▶ Stored items:
.....

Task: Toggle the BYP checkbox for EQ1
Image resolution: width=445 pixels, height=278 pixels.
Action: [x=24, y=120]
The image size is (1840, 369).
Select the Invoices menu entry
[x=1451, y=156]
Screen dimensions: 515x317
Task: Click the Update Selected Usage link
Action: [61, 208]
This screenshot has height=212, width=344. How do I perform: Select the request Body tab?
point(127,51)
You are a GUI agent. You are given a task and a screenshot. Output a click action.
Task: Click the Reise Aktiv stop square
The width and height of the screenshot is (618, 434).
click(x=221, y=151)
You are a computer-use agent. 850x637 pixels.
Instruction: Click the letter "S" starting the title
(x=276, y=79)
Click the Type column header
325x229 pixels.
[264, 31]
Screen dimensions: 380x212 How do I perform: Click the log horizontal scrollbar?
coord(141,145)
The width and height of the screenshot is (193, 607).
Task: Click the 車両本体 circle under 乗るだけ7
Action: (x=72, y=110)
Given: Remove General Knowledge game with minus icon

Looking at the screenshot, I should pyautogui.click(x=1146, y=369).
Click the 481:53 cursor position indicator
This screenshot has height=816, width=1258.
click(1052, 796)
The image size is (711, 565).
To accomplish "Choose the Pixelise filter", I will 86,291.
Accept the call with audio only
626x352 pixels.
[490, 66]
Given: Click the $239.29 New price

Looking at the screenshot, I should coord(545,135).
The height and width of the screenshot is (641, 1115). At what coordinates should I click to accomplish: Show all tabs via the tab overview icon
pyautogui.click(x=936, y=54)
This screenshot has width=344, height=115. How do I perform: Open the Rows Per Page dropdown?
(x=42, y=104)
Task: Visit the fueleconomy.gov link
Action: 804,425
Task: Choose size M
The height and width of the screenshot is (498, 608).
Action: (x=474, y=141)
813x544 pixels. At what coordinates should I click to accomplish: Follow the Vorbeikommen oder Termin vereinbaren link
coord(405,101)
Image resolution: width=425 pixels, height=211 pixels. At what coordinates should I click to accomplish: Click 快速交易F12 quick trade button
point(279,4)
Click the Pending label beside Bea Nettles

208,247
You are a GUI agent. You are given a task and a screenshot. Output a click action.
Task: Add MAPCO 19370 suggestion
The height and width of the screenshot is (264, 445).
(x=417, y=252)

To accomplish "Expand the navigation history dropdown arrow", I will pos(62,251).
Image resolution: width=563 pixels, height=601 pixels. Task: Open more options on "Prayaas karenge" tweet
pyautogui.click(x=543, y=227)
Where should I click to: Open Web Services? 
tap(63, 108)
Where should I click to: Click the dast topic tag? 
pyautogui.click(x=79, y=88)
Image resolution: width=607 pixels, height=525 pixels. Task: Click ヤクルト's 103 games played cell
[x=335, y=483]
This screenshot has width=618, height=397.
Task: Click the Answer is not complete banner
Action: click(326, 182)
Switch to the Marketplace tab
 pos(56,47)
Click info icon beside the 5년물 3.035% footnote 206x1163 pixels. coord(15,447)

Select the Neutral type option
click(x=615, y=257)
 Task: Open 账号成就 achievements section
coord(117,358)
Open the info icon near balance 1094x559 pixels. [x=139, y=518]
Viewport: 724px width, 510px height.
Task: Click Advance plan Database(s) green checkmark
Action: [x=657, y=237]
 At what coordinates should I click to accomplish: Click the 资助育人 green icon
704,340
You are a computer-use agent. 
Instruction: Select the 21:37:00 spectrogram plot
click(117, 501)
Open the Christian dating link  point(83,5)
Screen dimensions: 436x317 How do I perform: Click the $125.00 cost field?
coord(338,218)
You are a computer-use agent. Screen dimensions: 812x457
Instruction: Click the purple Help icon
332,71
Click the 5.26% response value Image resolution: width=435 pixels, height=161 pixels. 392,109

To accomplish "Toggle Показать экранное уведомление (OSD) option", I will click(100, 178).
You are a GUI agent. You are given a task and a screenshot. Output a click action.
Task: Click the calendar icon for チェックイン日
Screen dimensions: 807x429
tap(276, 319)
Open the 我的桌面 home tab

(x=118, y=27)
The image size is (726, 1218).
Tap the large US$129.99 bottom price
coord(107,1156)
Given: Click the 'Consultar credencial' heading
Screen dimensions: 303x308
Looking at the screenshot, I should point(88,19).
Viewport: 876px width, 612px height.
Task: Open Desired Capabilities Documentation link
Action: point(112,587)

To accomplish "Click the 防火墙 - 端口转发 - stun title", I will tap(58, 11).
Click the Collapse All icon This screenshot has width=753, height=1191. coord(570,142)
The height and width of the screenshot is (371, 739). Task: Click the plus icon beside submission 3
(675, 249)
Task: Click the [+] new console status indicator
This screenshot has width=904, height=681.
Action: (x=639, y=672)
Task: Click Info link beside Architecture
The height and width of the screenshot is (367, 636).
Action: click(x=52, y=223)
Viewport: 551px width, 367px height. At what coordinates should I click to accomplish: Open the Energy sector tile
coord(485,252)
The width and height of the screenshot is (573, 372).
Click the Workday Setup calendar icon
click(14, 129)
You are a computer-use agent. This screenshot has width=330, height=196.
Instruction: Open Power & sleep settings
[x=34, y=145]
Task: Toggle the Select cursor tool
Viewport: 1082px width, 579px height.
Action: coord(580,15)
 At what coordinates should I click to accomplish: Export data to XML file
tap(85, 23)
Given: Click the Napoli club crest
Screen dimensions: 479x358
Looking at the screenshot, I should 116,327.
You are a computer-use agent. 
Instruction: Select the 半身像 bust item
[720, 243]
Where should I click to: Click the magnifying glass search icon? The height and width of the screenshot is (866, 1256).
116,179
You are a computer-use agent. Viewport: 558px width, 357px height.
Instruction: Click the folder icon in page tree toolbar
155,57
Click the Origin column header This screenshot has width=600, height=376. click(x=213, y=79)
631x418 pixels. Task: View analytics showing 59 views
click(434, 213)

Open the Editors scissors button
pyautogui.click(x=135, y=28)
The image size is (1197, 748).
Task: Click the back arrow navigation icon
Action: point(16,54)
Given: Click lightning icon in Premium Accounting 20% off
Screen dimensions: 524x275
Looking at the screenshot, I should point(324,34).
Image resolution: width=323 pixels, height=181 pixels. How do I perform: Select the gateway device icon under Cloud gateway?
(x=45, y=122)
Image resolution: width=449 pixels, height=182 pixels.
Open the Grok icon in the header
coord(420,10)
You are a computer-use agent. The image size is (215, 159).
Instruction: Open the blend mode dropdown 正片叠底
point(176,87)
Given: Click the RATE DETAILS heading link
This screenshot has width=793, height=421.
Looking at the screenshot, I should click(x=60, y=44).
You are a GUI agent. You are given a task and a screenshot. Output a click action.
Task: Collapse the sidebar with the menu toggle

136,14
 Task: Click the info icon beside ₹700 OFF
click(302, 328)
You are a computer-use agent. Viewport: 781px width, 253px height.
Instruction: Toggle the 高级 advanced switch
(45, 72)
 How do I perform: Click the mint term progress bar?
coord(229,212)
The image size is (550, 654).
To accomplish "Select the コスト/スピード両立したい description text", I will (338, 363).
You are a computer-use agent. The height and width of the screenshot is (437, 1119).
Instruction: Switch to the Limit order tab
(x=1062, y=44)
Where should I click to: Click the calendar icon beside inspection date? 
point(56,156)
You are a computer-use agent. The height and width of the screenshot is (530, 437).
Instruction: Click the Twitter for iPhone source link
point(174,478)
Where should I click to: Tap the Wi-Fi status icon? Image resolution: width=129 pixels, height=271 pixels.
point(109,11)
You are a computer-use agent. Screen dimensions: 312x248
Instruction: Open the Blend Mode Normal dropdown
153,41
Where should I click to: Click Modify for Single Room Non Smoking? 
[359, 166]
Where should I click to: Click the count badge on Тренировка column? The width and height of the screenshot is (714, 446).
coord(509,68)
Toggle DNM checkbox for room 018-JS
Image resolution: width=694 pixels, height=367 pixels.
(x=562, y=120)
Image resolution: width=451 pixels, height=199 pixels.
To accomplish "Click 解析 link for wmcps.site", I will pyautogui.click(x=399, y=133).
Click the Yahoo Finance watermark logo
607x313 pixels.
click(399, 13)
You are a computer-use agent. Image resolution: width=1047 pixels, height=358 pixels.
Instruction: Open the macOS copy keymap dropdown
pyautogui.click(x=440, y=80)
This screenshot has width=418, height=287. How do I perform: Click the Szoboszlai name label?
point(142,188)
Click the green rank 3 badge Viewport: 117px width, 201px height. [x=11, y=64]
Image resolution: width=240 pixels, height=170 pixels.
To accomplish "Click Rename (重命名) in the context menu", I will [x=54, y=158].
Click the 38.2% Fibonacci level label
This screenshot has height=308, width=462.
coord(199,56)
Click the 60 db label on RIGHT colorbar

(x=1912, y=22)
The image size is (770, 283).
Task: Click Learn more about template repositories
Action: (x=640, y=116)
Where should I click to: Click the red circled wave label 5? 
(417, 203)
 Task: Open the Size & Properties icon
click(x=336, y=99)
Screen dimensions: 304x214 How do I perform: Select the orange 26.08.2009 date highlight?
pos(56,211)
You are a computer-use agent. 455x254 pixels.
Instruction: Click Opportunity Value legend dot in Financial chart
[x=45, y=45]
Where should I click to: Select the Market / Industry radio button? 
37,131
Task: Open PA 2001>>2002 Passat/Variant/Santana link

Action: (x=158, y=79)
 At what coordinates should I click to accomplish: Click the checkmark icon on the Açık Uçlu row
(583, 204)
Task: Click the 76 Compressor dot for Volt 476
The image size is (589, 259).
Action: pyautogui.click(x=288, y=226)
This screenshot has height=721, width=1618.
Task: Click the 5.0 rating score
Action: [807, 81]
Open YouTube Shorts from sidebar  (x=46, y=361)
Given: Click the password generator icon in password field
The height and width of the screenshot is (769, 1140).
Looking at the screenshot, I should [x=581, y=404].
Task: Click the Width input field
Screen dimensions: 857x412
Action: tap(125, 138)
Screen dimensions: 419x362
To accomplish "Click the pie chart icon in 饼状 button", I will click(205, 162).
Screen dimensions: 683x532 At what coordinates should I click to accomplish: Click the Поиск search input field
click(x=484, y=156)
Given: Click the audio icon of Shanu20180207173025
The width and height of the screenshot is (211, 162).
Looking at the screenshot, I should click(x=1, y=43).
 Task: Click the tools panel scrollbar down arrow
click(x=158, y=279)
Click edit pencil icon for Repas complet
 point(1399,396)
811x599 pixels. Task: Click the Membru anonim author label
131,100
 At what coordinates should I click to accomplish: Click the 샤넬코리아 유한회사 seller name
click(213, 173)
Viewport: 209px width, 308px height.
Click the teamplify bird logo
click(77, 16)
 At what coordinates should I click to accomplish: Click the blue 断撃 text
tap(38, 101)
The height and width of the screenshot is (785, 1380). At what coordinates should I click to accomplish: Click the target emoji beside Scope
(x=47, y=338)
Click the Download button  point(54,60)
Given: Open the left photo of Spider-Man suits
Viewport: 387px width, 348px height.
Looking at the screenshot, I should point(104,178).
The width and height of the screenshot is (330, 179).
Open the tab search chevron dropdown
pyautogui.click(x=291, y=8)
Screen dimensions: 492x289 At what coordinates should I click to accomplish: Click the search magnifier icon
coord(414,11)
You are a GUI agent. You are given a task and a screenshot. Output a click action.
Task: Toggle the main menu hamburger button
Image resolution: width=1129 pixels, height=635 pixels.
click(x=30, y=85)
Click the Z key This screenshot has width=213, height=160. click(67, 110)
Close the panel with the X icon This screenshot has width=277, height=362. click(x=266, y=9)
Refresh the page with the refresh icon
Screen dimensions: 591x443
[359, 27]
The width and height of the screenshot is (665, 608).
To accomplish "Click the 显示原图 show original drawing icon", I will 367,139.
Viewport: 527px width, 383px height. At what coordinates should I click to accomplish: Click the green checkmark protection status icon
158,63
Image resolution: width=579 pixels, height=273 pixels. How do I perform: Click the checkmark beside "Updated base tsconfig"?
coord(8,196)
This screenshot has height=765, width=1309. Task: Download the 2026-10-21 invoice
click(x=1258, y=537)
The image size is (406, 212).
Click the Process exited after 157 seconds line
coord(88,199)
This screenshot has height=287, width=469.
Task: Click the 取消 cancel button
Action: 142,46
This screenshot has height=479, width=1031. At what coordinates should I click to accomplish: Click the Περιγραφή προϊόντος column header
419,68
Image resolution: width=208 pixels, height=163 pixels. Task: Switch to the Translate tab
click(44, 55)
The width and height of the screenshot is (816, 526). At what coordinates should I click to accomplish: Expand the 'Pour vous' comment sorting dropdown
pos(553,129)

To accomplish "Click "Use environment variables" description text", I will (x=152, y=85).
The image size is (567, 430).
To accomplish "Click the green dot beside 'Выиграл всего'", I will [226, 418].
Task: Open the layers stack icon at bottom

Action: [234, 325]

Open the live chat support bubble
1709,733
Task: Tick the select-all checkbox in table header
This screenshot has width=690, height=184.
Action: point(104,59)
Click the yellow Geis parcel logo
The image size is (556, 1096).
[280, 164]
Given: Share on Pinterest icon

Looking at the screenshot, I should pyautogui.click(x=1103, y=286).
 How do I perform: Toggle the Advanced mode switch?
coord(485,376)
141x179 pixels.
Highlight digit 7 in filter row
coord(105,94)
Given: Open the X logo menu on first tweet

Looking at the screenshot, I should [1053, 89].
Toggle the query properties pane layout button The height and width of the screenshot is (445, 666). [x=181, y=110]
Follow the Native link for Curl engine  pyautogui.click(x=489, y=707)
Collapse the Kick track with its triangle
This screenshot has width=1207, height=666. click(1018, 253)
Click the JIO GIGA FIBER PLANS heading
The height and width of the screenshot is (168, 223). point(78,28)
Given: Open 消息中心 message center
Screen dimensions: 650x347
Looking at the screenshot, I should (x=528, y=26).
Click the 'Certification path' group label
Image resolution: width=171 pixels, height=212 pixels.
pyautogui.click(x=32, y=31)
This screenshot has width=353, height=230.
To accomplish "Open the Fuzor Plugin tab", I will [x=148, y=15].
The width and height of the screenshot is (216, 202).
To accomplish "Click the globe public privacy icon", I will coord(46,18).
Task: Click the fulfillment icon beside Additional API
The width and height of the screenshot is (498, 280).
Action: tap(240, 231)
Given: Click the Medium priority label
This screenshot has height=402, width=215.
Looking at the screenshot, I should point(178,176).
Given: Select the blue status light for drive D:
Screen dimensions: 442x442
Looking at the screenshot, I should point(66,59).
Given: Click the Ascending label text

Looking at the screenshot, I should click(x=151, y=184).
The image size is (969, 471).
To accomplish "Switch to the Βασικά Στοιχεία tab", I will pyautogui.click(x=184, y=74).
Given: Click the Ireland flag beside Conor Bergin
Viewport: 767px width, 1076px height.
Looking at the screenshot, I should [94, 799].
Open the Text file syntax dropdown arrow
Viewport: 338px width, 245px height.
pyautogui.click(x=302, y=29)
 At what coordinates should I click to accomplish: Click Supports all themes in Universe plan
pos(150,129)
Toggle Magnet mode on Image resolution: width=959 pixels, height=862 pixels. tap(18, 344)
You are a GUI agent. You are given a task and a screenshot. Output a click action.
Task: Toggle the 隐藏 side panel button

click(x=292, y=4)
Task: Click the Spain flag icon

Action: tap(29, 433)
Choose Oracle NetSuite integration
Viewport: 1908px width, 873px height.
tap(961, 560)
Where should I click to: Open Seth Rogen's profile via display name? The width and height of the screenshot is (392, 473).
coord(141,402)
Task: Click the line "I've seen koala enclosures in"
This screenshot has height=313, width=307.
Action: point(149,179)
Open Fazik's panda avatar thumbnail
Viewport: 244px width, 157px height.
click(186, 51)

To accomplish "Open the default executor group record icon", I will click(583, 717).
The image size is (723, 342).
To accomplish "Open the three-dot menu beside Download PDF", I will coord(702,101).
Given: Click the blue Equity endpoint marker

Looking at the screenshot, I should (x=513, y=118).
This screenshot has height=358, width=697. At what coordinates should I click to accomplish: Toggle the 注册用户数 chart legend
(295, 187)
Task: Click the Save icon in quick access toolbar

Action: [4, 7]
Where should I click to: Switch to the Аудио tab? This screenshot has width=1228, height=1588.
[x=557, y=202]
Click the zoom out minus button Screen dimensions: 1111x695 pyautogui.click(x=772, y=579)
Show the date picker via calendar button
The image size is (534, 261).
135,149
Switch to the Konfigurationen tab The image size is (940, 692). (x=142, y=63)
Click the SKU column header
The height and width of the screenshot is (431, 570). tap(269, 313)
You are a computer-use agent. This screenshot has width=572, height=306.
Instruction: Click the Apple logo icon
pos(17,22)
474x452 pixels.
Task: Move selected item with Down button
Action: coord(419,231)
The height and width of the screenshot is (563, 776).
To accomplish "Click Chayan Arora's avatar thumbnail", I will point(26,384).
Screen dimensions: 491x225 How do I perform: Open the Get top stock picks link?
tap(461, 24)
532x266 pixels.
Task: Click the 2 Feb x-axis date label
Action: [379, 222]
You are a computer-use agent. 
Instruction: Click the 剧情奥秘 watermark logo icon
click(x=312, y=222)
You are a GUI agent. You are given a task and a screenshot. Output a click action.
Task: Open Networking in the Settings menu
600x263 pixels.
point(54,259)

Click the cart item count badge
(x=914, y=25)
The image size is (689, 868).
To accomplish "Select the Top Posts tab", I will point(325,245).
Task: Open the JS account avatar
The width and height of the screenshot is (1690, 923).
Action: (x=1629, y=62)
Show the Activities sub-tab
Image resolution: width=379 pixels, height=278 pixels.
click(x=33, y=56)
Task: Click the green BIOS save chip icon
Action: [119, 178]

.....

Only those lines of the entries above that run from the line containing "You are a computer-use agent. 455x254 pixels." to the line containing "Given: Click the password", both included, should be transcribed exactly.

▶ ANSWER AREA:
You are a computer-use agent. 455x254 pixels.
Instruction: Click Opportunity Value legend dot in Financial chart
[x=45, y=45]
Where should I click to: Select the Market / Industry radio button? 
37,131
Task: Open PA 2001>>2002 Passat/Variant/Santana link

Action: (x=158, y=79)
 At what coordinates should I click to accomplish: Click the checkmark icon on the Açık Uçlu row
(583, 204)
Task: Click the 76 Compressor dot for Volt 476
The image size is (589, 259).
Action: pyautogui.click(x=288, y=226)
This screenshot has height=721, width=1618.
Task: Click the 5.0 rating score
Action: [807, 81]
Open YouTube Shorts from sidebar  (x=46, y=361)
Given: Click the password generator icon in password field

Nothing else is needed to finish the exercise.